StableKD: Breaking Inter-block Optimization Entanglement for Stable Knowledge Distillation
It addresses accuracy drops and slow training in model compression for machine learning practitioners, offering a novel method rather than an incremental improvement.
The paper tackles the instability and slow convergence in knowledge distillation by identifying Inter-Block Optimization Entanglement and proposing StableKD, which improves accuracy by 1-18%, speeds up convergence up to 10 times, and achieves better performance with only 40% of training data.

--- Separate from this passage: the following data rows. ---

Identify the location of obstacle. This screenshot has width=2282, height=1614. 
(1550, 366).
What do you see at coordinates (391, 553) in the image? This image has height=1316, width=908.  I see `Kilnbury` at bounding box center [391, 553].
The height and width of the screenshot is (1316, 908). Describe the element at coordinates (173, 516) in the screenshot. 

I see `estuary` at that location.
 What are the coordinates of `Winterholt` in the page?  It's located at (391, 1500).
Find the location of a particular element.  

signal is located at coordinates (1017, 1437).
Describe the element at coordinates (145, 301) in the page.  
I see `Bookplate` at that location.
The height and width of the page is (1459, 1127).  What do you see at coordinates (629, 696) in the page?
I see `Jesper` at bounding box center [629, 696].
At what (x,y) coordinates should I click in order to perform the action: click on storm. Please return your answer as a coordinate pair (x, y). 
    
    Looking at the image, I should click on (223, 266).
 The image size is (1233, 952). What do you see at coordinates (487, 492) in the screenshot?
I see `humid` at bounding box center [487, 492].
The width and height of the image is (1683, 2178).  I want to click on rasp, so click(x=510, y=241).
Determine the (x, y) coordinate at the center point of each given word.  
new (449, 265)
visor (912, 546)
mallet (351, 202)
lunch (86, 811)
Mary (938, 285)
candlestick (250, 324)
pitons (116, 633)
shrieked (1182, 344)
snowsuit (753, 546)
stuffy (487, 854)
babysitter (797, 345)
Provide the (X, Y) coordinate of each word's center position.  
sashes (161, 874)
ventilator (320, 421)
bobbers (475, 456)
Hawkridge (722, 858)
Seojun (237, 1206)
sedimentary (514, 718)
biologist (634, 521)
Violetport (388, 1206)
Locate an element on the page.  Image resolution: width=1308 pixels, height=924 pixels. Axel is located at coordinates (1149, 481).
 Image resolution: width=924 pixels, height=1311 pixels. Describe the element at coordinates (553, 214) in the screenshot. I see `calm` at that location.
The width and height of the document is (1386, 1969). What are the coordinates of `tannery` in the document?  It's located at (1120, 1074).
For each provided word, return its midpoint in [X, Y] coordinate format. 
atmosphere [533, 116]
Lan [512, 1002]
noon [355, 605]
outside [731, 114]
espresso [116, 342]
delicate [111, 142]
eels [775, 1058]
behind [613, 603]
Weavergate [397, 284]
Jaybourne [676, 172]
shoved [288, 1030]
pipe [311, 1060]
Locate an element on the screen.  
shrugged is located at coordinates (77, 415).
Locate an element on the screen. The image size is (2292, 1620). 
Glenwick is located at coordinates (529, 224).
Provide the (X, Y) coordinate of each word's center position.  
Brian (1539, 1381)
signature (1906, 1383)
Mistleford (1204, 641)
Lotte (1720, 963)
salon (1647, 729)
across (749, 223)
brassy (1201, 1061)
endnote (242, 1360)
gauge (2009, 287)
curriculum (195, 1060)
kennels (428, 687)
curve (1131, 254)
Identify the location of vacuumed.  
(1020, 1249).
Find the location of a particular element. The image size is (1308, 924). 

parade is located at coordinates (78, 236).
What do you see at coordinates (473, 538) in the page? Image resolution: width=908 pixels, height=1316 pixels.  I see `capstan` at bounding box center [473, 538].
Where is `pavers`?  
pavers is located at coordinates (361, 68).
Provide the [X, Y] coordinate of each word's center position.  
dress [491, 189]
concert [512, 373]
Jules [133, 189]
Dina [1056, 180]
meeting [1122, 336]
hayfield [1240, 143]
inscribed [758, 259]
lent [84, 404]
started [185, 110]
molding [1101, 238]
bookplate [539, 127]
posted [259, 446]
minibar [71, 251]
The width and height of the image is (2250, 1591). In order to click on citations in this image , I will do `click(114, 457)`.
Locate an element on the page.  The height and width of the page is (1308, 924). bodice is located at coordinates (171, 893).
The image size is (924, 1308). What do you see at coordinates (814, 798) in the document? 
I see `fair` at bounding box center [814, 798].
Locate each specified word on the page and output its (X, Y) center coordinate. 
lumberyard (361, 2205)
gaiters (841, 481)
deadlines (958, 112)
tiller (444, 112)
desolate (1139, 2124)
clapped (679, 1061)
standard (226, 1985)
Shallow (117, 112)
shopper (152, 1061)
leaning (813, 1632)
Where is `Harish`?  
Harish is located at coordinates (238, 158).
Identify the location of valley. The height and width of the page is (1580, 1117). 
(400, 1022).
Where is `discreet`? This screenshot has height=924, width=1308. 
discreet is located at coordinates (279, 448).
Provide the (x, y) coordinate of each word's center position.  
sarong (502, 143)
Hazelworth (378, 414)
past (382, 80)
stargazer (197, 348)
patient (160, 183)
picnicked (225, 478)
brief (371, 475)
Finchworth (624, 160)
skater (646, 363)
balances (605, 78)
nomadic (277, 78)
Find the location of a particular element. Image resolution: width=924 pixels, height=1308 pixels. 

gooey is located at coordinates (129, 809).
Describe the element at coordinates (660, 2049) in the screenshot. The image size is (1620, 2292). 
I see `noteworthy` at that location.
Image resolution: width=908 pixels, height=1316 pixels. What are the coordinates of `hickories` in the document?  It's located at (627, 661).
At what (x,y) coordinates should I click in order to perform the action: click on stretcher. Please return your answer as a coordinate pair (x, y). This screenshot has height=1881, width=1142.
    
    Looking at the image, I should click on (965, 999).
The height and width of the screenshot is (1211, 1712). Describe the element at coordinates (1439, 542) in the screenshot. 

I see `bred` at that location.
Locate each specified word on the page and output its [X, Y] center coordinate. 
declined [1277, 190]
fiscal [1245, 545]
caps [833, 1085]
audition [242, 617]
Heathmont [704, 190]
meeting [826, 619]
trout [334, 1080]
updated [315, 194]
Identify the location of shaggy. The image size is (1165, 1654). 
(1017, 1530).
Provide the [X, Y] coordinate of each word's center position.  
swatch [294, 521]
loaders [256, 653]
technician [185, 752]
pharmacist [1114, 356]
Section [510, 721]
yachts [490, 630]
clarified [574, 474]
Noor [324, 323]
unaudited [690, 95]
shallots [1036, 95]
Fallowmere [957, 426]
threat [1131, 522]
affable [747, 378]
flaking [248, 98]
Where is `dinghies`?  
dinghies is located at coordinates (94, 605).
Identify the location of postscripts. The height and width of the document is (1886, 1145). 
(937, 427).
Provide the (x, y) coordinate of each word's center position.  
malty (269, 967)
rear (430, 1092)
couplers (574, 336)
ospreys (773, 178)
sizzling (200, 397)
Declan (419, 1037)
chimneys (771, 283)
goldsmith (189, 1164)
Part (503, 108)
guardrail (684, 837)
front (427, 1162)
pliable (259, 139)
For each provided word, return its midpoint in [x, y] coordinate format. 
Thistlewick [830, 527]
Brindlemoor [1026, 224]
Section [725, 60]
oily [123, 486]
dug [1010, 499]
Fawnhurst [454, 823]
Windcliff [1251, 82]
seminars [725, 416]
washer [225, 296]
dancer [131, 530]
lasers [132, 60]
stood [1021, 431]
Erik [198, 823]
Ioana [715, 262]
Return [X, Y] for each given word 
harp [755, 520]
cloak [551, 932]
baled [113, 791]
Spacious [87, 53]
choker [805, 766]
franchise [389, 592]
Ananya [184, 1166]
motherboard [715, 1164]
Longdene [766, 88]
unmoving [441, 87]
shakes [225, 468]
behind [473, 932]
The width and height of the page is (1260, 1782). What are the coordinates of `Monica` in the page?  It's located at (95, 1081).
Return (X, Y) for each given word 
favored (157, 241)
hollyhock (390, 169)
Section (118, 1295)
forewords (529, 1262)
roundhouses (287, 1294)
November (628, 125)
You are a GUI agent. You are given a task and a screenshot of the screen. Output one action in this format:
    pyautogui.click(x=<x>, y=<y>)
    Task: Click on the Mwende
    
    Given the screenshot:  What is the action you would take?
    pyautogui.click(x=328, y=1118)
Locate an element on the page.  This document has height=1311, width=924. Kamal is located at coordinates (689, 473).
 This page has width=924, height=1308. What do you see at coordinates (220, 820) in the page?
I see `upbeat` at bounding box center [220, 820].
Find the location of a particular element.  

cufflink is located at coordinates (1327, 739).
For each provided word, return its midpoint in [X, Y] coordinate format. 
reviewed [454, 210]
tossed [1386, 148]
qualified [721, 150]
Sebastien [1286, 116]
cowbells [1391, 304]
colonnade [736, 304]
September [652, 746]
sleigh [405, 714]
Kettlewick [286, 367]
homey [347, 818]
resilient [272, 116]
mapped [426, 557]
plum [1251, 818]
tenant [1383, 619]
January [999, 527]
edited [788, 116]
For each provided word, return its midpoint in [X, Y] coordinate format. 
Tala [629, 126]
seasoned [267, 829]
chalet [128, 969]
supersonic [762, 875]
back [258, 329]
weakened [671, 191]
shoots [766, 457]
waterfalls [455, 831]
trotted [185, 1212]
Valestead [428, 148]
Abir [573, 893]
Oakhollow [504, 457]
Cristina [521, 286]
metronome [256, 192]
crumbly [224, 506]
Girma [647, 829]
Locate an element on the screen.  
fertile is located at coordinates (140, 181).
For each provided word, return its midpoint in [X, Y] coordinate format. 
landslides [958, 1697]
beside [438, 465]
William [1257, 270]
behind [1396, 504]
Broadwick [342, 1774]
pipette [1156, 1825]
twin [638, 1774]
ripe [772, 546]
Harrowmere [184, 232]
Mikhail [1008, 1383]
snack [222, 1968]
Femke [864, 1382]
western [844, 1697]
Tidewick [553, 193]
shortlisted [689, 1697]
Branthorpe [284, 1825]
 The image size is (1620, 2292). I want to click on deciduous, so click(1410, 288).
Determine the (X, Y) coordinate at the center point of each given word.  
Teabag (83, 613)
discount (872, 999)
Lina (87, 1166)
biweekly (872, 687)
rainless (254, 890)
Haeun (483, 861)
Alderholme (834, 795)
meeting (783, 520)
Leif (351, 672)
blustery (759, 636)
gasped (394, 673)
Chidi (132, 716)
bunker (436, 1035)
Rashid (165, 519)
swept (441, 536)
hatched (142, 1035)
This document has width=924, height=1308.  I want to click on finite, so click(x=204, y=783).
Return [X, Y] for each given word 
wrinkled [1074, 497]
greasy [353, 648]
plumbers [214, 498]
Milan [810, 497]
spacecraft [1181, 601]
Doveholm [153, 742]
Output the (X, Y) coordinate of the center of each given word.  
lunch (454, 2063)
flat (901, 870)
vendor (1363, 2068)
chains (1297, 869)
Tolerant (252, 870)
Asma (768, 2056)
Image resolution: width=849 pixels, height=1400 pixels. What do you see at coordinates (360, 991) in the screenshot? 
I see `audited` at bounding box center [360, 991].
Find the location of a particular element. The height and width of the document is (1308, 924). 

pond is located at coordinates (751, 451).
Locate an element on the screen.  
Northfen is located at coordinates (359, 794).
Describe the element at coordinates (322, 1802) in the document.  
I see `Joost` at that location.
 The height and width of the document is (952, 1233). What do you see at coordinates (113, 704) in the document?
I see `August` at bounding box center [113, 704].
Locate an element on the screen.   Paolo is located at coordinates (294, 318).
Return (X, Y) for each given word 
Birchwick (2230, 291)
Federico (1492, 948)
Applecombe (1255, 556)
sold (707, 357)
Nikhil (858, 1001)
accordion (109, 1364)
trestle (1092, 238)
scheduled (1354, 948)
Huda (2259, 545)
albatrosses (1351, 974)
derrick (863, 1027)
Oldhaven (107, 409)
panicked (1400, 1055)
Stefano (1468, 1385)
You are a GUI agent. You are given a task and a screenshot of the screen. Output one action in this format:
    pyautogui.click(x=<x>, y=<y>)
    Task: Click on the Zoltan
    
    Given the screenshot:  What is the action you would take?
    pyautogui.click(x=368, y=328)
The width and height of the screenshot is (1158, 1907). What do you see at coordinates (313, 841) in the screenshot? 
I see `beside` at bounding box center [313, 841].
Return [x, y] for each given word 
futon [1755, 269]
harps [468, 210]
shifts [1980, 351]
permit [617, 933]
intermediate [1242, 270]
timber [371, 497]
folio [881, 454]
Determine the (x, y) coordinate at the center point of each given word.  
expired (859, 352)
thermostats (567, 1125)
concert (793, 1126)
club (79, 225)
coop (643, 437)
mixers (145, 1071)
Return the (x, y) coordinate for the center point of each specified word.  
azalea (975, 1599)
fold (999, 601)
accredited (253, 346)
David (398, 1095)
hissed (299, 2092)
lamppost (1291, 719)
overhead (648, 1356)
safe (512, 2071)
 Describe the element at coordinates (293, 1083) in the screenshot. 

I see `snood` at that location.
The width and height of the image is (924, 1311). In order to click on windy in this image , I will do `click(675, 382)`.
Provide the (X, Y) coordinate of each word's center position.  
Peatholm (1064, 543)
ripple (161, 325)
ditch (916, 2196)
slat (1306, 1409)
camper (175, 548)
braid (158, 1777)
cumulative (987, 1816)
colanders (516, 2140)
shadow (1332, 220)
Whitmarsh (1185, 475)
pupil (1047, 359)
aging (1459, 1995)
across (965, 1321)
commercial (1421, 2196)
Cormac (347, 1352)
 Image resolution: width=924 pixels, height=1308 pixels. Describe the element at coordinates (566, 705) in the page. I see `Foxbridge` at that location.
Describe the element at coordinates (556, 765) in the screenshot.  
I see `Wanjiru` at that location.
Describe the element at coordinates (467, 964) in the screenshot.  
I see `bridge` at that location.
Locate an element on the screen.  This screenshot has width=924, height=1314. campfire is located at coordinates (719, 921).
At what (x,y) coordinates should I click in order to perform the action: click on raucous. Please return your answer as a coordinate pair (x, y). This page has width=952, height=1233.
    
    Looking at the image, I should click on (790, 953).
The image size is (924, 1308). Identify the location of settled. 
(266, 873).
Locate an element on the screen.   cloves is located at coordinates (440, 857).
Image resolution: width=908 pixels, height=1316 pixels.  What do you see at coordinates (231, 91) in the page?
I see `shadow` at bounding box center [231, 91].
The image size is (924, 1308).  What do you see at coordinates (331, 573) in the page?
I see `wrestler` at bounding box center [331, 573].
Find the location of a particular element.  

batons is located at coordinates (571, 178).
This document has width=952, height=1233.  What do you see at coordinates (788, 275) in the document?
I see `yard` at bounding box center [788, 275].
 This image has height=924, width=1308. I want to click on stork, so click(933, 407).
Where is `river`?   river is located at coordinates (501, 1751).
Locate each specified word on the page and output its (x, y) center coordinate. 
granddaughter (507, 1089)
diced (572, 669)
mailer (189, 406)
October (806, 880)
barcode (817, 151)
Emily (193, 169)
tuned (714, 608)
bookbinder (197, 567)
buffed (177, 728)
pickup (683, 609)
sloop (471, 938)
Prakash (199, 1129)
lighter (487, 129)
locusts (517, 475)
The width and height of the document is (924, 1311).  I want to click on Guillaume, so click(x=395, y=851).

Knowledge distillation (KD) has been recognized as an effective tool to compress and accelerate models. However, current KD approaches generally suffer from an accuracy drop and/or an excruciatingly long distillation process. In this paper, we tackle the issue by first providing a new insight into a phenomenon that we call the Inter-Block Optimization Entanglement (IBOE), which makes the conventional end-to-end KD approaches unstable with noisy gradients. We then propose StableKD, a novel KD framework that breaks the IBOE and achieves more stable optimization. StableKD distinguishes itself through two operations: Decomposition and Recomposition, where the former divides a pair of teacher and student networks into several blocks for separate distillation, and the latter progressively merges them back, evolving towards end-to-end distillation. We conduct extensive experiments on CIFAR100, Imagewoof, and ImageNet datasets with various teacher-student pairs. Compared to other KD approaches, our simple yet effective StableKD greatly boosts the model accuracy by 1% ~ 18%, speeds up the convergence up to 10 times, and outperforms them with only 40% of the training data.